SSML - Fine-Grained Speech Control
Speech Synthesis Markup Language (SSML) is an XML-based language that lets you control pronunciation, rate, pitch, volume, pauses, and emphasis in Polly output. It is essential for production-quality TTS.
<!-- SSML example controlling speech characteristics -->
<speak>
Welcome to <emphasis level="strong">Ace Cloud Interviews</emphasis>.
<break time="500ms"/>
Today we will cover
<prosody rate="slow" pitch="+2st">Amazon SageMaker</prosody>.
<break time="300ms"/>
The first question is:
<prosody volume="loud" rate="90%">
How does SageMaker managed spot training handle interruptions?
</prosody>
<break time="1s"/>
Before we answer, note that <sub alias="Amazon Simple Storage Service">S3</sub>
is used to store training checkpoints.
</speak>
| SSML Tag | Purpose | Example |
|---|---|---|
| <break> | Add silence/pause | <break time="500ms"/> or <break strength="strong"/> |
| <emphasis> | Stress words | <emphasis level="strong">critical</emphasis> |
| <prosody> | Control rate, pitch, volume | <prosody rate="slow" pitch="+5st">text</prosody> |
| <sub> | Pronunciation substitution | <sub alias="Amazon S3">S3</sub> |
| <phoneme> | Phonetic pronunciation | <phoneme alphabet="ipa" ph="ˈti.bi.es">TBS</phoneme> |
| <lang> | Switch language mid-speech | <lang xml:lang="fr-FR">Bonjour</lang> |
| <speak> | Root element wrapper | Always wraps SSML content |
Common Architecture Patterns with Polly
Polly fits into several common serverless pipeline patterns.
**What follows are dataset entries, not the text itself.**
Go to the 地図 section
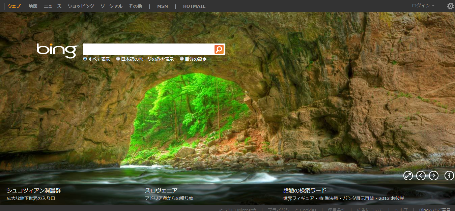Viewport: 455px width, 211px height. coord(33,6)
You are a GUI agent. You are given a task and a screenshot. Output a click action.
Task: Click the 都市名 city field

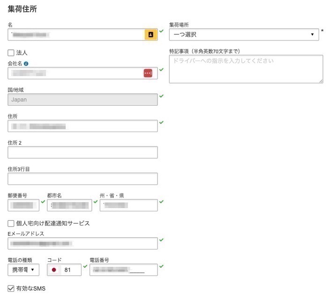coord(69,205)
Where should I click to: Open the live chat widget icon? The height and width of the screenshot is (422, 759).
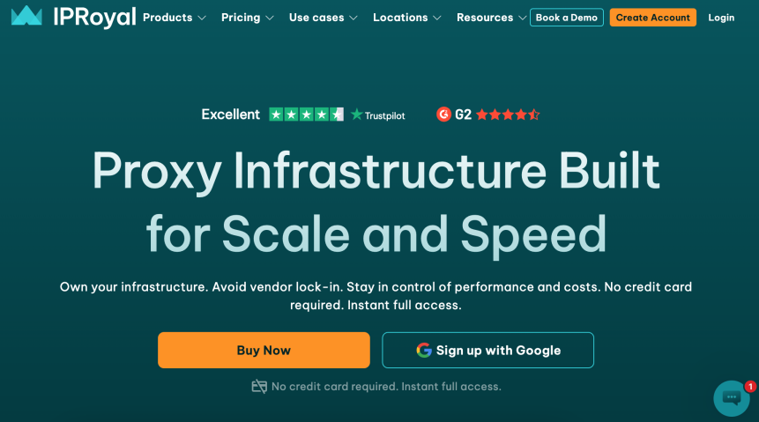(731, 398)
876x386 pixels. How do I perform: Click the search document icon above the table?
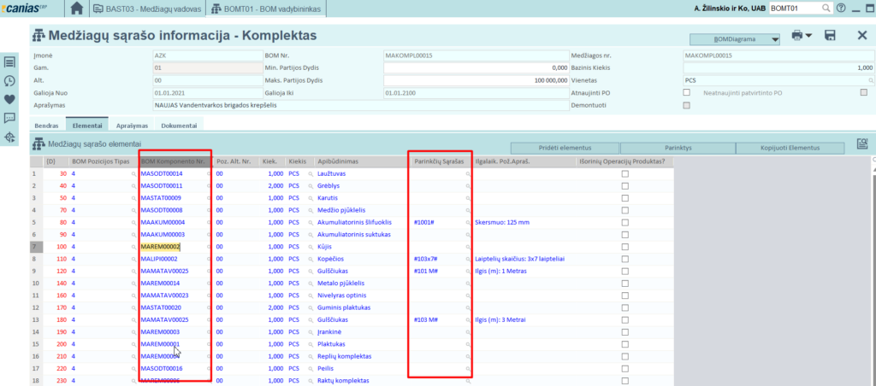point(862,143)
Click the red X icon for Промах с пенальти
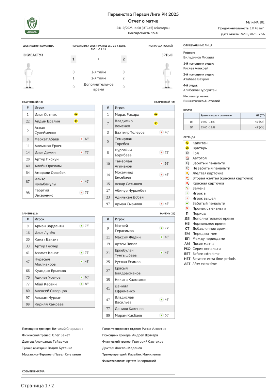The width and height of the screenshot is (277, 392). click(x=187, y=208)
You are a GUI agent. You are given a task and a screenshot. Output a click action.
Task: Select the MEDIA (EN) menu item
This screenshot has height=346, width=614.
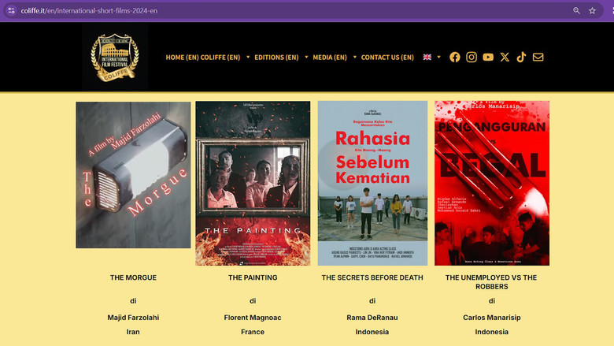click(x=329, y=58)
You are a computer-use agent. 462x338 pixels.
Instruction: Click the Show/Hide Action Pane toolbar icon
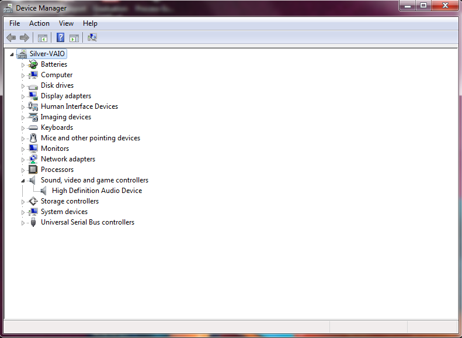pyautogui.click(x=74, y=38)
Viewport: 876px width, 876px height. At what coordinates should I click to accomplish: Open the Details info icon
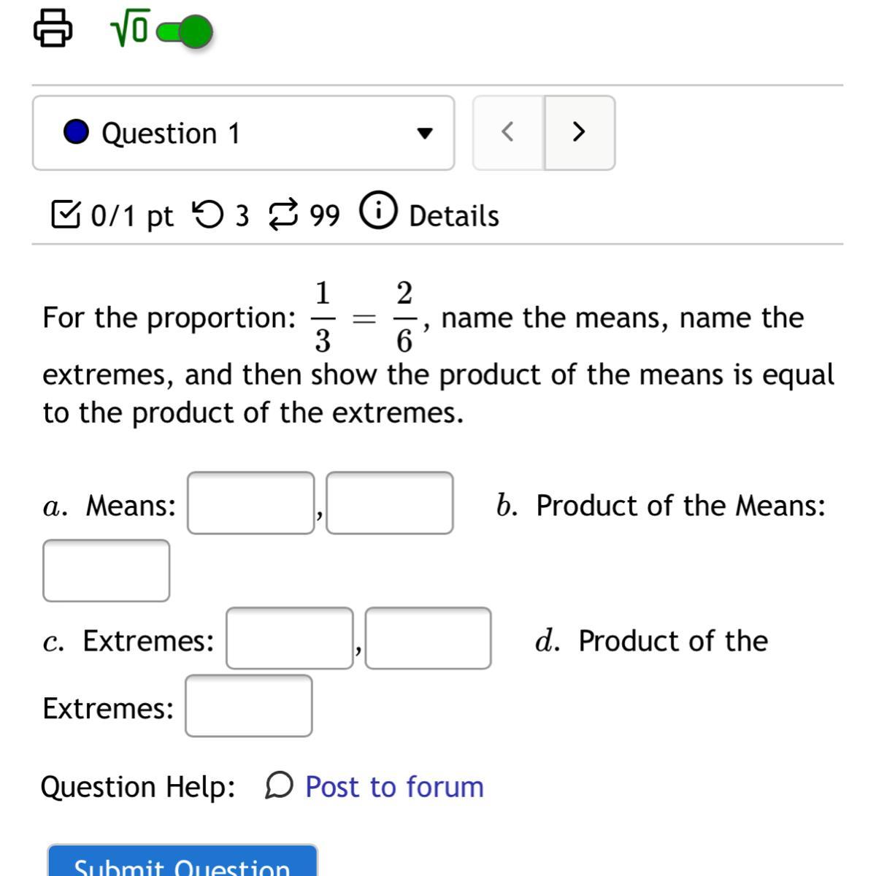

| Pattern | Architecture | Use Case |
|---|---|---|
| Synchronous TTS | API call -> Polly SynthesizeSpeech -> stream audio bytes to client | Short texts (<3000 chars), real-time voice response |
| Async S3 pipeline | Lambda -> StartSpeechSynthesisTask -> SNS notify -> S3 MP3 | Long texts, background audio generation for articles |
| Content pipeline | S3 text upload -> Lambda -> Polly -> S3 audio -> CloudFront CDN | E-learning audio, podcast generation at scale |
| Lex + Polly voice bot | Amazon Lex handles NLU -> Polly renders bot responses as speech | IVR systems, voice assistants |
| Accessibility layer | Page text -> API Gateway -> Lambda -> Polly -> browser audio player | Read-aloud features for websites |
# Async synthesis task (for texts > 3000 characters)
import boto3
polly = boto3.client('polly')
response = polly.start_speech_synthesis_task(
Engine='neural',
LanguageCode='en-US',
OutputFormat='mp3',
OutputS3BucketName='my-audio-bucket',
OutputS3KeyPrefix='articles/',
Text=long_article_text,
TextType='text',
VoiceId='Joanna',
SnsTopicArn='arn:aws:sns:us-east-1:123456789012:polly-complete'
)
task_id = response['SynthesisTask']['TaskId']
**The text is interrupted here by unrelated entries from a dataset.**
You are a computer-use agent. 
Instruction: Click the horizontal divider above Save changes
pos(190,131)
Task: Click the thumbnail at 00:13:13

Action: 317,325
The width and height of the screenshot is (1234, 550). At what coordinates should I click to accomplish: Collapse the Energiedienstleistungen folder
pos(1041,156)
SynthesizeSpeech (synchronous) has a 3000 character limit. Use StartSpeechSynthesisTask for longer content. The async task saves the MP3 directly to S3 and notifies via SNS when complete.
Polly Pricing and Cost Optimization
| Engine | Price | Free Tier |
|---|---|---|
| Standard voices | $4.00 per 1M characters | 5M characters/month free for 12 months |
| Neural voices | $16.00 per 1M characters | 1M characters/month free for 12 months |
| Long-form voices | $100.00 per 1M characters | No free tier |
| Generative voices | $30.00 per 1M characters | No free tier |
Characters are counted in the input text, including SSML tags when using TextType=ssml. A long SSML document with many tags can have significantly more characters than the visible text. Monitor character counts in production.
Interview Focus Points
- 1What is the difference between Polly standard, neural, long-form, and generative voice engines?
- 2What is SSML and why would you use it instead of plain text for Polly synthesis?
- 3How would you build an automatic podcast generation pipeline using Polly for a content platform?
- 4What is the character limit for synchronous Polly synthesis and how do you handle longer texts?
- 5How would you integrate Polly with Amazon Lex to build a voice-based IVR system?
- 6How would you optimize Polly costs for a high-volume article read-aloud feature?